Data for locating words and elements:
+ + + +

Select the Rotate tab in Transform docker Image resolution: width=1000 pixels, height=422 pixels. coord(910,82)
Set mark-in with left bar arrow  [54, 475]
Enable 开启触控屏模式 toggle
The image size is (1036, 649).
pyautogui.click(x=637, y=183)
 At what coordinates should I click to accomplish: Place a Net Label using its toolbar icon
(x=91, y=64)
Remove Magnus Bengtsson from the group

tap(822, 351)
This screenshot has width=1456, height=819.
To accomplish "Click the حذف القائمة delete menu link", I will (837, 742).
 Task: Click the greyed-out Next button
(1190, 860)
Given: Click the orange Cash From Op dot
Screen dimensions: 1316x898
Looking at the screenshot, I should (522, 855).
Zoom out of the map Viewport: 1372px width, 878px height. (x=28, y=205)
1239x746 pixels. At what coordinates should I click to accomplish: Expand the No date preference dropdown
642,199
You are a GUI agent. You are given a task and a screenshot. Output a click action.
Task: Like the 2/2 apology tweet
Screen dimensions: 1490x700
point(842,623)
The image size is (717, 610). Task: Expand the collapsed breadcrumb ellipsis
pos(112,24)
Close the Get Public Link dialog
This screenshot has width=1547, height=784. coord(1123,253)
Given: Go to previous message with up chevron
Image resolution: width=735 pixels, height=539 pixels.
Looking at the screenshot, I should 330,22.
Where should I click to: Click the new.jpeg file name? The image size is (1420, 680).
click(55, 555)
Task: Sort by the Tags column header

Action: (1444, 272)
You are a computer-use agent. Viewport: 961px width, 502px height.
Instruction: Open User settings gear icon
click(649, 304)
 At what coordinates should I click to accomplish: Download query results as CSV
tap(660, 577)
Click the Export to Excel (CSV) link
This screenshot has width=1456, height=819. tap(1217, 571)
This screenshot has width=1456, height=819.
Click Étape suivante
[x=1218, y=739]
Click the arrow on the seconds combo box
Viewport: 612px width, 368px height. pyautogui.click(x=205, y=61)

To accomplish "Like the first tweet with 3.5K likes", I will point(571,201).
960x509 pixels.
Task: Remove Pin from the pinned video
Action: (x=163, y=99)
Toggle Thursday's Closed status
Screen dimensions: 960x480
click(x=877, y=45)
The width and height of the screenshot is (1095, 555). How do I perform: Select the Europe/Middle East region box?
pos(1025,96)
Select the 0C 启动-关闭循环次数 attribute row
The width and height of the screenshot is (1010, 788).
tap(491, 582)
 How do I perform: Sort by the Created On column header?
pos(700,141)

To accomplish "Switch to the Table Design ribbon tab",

+ + + +

» **SET PROBLEM**: Please put these items into a Markdown table with the columns Row and Line, one numbered row per line, leaving out blank lines.

» **SOLUTION TO THE EXERCISE**:
| Row | Line |
|---|---|
| 1 | Select the Rotate tab in Transform docker Image resolution: width=1000 pixels, height=422 pixels. coord(910,82) |
| 2 | Set mark-in with left bar arrow  [54, 475] |
| 3 | Enable 开启触控屏模式 toggle |
| 4 | The image size is (1036, 649). |
| 5 | pyautogui.click(x=637, y=183) |
| 6 |  At what coordinates should I click to accomplish: Place a Net Label using its toolbar icon |
| 7 | (x=91, y=64) |
| 8 | Remove Magnus Bengtsson from the group |
| 9 | tap(822, 351) |
| 10 | This screenshot has width=1456, height=819. |
| 11 | To accomplish "Click the حذف القائمة delete menu link", I will (837, 742). |
| 12 |  Task: Click the greyed-out Next button |
| 13 | (1190, 860) |
| 14 | Given: Click the orange Cash From Op dot |
| 15 | Screen dimensions: 1316x898 |
| 16 | Looking at the screenshot, I should (522, 855). |
| 17 | Zoom out of the map Viewport: 1372px width, 878px height. (x=28, y=205) |
| 18 | 1239x746 pixels. At what coordinates should I click to accomplish: Expand the No date preference dropdown |
| 19 | 642,199 |
| 20 | You are a GUI agent. You are given a task and a screenshot. Output a click action. |
| 21 | Task: Like the 2/2 apology tweet |
| 22 | Screen dimensions: 1490x700 |
| 23 | point(842,623) |
| 24 | The image size is (717, 610). Task: Expand the collapsed breadcrumb ellipsis |
| 25 | pos(112,24) |
| 26 | Close the Get Public Link dialog |
| 27 | This screenshot has width=1547, height=784. coord(1123,253) |
| 28 | Given: Go to previous message with up chevron |
| 29 | Image resolution: width=735 pixels, height=539 pixels. |
| 30 | Looking at the screenshot, I should 330,22. |
| 31 | Where should I click to: Click the new.jpeg file name? The image size is (1420, 680). |
| 32 | click(55, 555) |
| 33 | Task: Sort by the Tags column header |
| 34 | Action: (1444, 272) |
| 35 | You are a computer-use agent. Viewport: 961px width, 502px height. |
| 36 | Instruction: Open User settings gear icon |
| 37 | click(649, 304) |
| 38 |  At what coordinates should I click to accomplish: Download query results as CSV |
| 39 | tap(660, 577) |
| 40 | Click the Export to Excel (CSV) link |
| 41 | This screenshot has width=1456, height=819. tap(1217, 571) |
| 42 | This screenshot has width=1456, height=819. |
| 43 | Click Étape suivante |
| 44 | [x=1218, y=739] |
| 45 | Click the arrow on the seconds combo box |
| 46 | Viewport: 612px width, 368px height. pyautogui.click(x=205, y=61) |
| 47 | To accomplish "Like the first tweet with 3.5K likes", I will point(571,201). |
| 48 | 960x509 pixels. |
| 49 | Task: Remove Pin from the pinned video |
| 50 | Action: (x=163, y=99) |
| 51 | Toggle Thursday's Closed status |
| 52 | Screen dimensions: 960x480 |
| 53 | click(x=877, y=45) |
| 54 | The width and height of the screenshot is (1095, 555). How do I perform: Select the Europe/Middle East region box? |
| 55 | pos(1025,96) |
| 56 | Select the 0C 启动-关闭循环次数 attribute row |
| 57 | The width and height of the screenshot is (1010, 788). |
| 58 | tap(491, 582) |
| 59 |  How do I perform: Sort by the Created On column header? |
| 60 | pos(700,141) |
| 61 | To accomplish "Switch to the Table Design ribbon tab", |